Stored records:
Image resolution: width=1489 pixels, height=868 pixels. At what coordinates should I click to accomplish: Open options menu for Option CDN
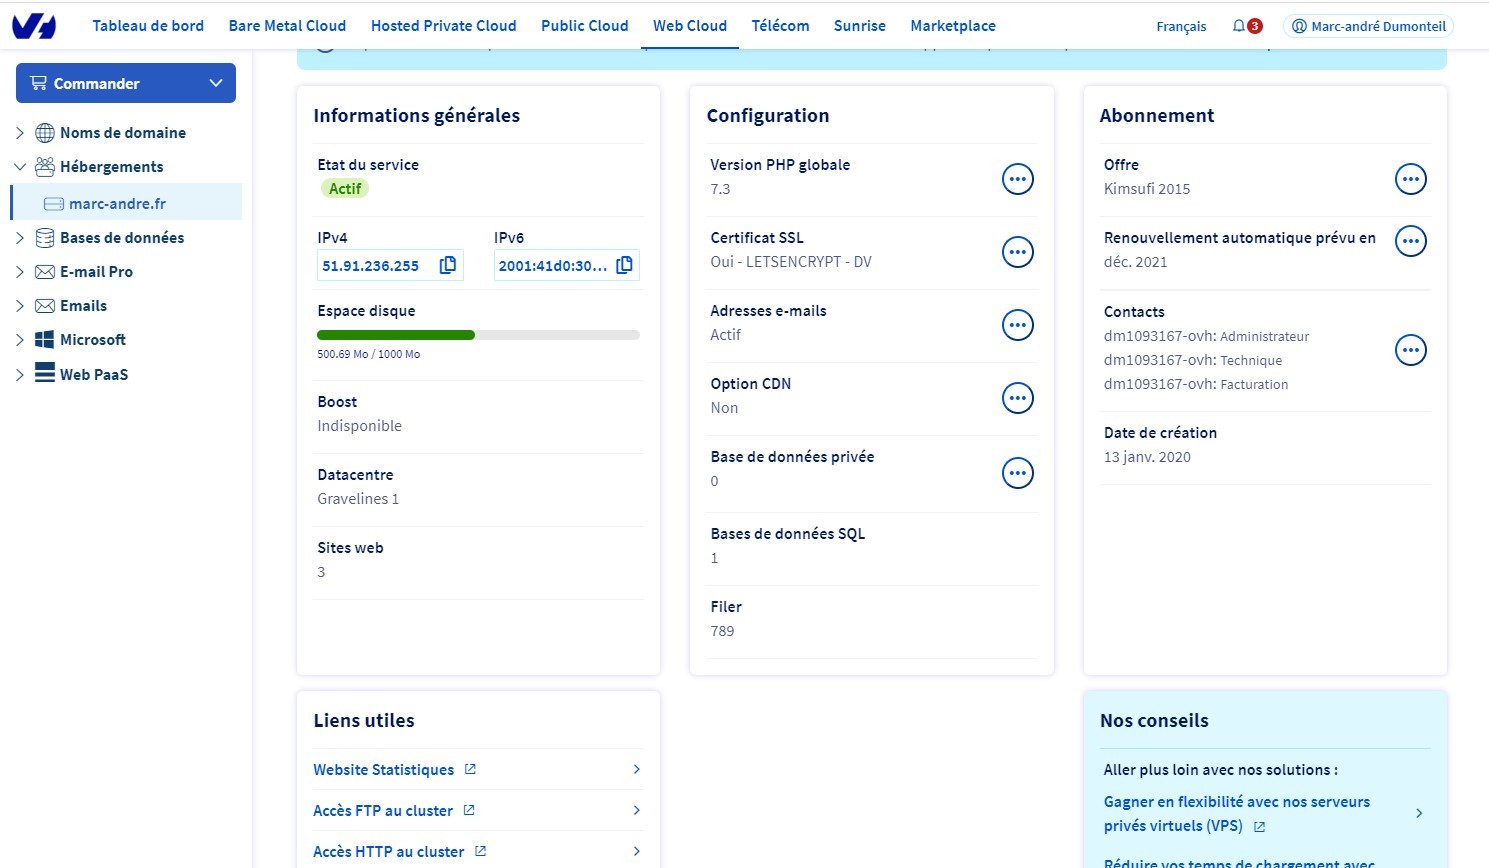1017,398
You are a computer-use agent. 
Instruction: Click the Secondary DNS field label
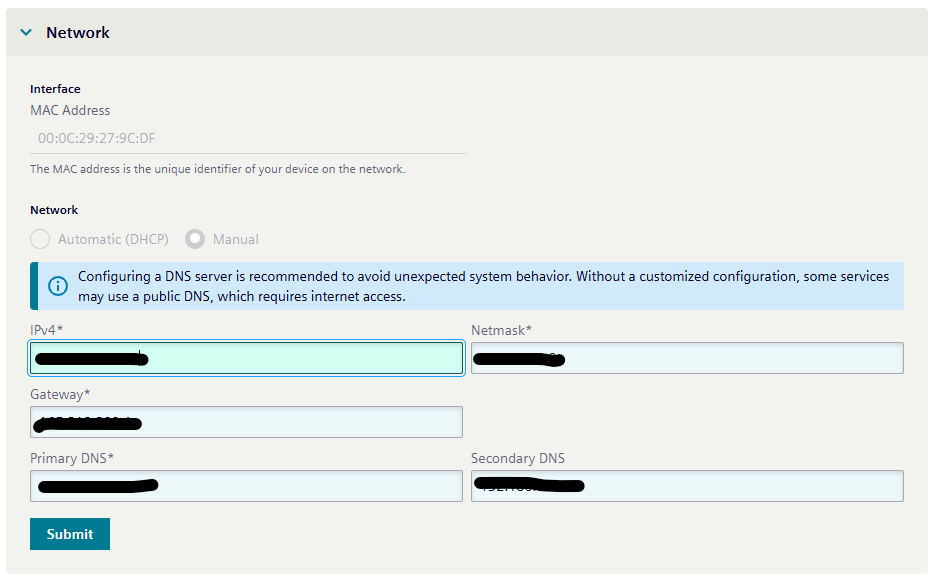517,458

*PROBLEM DETAILS:*
Reproduce the data above without a single change, please, but without its pictures.

*ANSWER BELOW:*
Image resolution: width=1489 pixels, height=868 pixels. At what coordinates should I click to accomplish: Open options menu for Option CDN
1017,398
You are a computer-use agent. 
Instruction: Click the Secondary DNS field label
517,458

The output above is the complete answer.